## Excerpt provided:
"""
“Sakhi sayyian toh khoobh hi kamaat hain.. mehngaayi daayn khaaye jaat hai”, the lyrics to the song of Indian film Peepli Live, released in 2010, may aptly describe what the people of India are facing today. The song is relatable as the May inflation prints have dealt a rude shock, even as the economy still reels under the effects of the severe second wave of Covid-19. At a time when salaries have been slashed and local lockdowns have contributed to unemployment, the record rise in inflation has only added to the worsening pain.
On June 14, the government released the data for wholesale and retail inflation. While the WPI (wholesale) inflation surged to an all-time high level of 12.9%, the CPI (retail) inflation at 6.3% shot up above the RBI’s target band of 2-6%.
What’s of further concern is that the rise in prices is across categories from fuel to food to edible oils or even manufactured products.
“The CPI inflation has hardened to a six month high of 6.3% in May 2021, with an alarming 207 bps jump relative to April 2021, which was twice as high as what we had expected. Food inflation in May 2021 modestly exceeded our expectation on account of eggs, pulses and oils. Notably, the retail food prices of fruit and vegetables rose by 1.8% and 2.6%, respectively, in May 2021, charting a markedly different trend from the MoM declines seen at the wholesale level (-7.2% and -8.3%, respectively),” Aditi Nayar, Chief Economist, ICRA, told Money9.
"""
## Saved data entries:
"""
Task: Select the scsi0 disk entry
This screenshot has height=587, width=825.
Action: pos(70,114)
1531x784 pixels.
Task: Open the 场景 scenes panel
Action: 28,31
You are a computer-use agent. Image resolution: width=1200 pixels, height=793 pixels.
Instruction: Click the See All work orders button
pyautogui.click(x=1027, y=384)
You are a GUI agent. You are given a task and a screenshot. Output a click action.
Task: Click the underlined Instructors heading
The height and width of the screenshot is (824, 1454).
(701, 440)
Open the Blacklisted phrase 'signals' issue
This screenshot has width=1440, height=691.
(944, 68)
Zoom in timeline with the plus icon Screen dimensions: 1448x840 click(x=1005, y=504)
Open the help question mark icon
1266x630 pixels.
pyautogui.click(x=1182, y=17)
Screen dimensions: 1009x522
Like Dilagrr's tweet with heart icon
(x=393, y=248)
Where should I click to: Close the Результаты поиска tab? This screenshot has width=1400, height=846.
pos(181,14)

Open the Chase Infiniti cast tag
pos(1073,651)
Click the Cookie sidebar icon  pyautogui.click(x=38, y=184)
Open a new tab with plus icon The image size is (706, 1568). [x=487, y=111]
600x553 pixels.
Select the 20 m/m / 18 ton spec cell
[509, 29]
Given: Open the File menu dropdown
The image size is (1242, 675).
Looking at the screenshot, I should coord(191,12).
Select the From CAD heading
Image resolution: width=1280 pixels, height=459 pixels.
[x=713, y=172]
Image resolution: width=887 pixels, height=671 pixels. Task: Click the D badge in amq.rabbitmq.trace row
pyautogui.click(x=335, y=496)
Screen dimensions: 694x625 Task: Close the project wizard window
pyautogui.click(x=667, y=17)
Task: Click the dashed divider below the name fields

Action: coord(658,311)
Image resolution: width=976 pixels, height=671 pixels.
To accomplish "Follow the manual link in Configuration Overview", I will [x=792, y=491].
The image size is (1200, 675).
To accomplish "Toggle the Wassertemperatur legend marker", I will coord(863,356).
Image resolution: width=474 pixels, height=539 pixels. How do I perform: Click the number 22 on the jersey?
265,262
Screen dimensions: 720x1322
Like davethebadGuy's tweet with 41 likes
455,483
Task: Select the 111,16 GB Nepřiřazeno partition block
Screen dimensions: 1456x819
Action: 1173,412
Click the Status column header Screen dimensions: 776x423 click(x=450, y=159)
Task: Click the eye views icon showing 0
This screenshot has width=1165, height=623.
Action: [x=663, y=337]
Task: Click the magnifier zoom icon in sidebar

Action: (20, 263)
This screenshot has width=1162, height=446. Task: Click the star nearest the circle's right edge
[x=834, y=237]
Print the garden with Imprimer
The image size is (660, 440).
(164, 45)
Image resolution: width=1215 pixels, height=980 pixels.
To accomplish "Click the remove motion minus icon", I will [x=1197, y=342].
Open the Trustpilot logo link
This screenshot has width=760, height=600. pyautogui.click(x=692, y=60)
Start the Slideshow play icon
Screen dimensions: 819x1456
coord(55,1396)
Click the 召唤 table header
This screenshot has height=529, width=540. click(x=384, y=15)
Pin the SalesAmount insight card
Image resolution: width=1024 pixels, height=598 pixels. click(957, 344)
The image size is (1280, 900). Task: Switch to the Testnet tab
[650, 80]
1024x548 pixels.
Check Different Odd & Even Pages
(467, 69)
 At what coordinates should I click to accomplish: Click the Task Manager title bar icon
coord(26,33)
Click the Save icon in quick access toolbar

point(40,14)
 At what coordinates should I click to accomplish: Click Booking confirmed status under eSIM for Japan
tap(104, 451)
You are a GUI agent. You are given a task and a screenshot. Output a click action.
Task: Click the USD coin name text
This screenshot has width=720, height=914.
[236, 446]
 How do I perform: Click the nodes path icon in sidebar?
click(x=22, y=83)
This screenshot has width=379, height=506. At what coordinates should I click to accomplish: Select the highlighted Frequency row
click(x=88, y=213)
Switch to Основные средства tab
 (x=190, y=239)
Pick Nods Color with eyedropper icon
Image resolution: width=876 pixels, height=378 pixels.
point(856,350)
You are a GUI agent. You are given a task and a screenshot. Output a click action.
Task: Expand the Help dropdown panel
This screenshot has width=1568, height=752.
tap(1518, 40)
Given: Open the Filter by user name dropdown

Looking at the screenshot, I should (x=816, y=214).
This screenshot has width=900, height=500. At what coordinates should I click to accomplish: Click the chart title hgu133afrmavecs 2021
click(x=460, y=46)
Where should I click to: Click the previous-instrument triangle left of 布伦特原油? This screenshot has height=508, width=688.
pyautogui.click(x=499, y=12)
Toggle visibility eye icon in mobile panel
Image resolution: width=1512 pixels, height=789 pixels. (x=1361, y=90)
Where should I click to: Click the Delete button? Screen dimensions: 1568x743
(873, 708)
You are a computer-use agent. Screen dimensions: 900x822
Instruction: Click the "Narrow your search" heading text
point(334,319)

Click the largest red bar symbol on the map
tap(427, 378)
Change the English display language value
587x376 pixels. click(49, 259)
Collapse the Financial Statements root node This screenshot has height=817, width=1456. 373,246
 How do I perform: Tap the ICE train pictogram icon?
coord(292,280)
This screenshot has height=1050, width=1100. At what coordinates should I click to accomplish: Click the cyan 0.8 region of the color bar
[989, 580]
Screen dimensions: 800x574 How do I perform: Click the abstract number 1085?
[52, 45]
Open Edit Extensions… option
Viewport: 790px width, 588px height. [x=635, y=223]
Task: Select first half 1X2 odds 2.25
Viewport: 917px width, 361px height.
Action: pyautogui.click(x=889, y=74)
"""
## Work to complete:
1. According to the inflation article, why are the Peepli Live lyrics relatable to people in India today? Answer in one to three sentences.
2. Recast the paragraph of the inflation article that begins "On June 14, the government released" as a short list that keeps its main facts.
3. Carry the inflation article forward from the point where it stops.
None of the saved data entries are needed here.

## Per-task outputs:
1. They are relatable because the May inflation figures came as a rude shock while the economy was still reeling from the severe second wave of Covid-19. With salaries slashed and local lockdowns adding to unemployment, the record rise in inflation made the pain worse.

2.
- June 14: the government released wholesale and retail inflation data.
- WPI (wholesale) inflation rose to an all-time high of 12.9%.
- CPI (retail) inflation reached 6.3%, above the RBI's target band of 2-6%.

3.
Policy researcher and economist Karan Bhasin said: “The correct way to look at the WPI (Wholesale Price Index) inflation is that commodity prices had crashed in April 2020 and we all remember the extensive commentary on moderation in oil prices back then. Therefore, it was only natural for the WPI print to come out higher as prices begin to reach to the previous figures. This of course does not imply high inflation, as the underlying items in WPI are simply reverting to their previous highs.”
WPI inflation has been on a continuous uptick from December 2020. The pace of inflation has risen for the fifth month in a row.
Experts point at supply constraints and rising energy prices as the key reasons.
“The 1.6% month-on-month uptick in the CPI in May 2021, which saw widening state level restrictions, is nearly as high as the 1.9% hardening seen in April 2020 during the nationwide lockdown, testing the assumption that supply disruptions have been limited in the second wave”, said Nayar.
Senior journalist Vivian Fernandes in his column for Money9 had raised concerns on how cooking oil is burning a hole in the pocket of the common man.
“The rise in cooking oil prices has jolted the government. The retail prices of all the oils have nearly or more than doubled from the rates prevailing 10 years ago…India depends on imports for two-thirds of its requirement. Domestic prices reflect world prices, which have risen sharply. There are supply chain issues as well. Prices have also been boosted by the easy money policies of central banks across the world. The liquidity has gone into stocks and commodities,” he wrote.
“It is hard to imagine a scenario whereby there is sustained inflationary impulses in the economy while it has witnessed nominal wage cuts and some level of permanent loss of inflation. In all likelihood, inflationary impulses would moderate in about two months”, said Bhasin.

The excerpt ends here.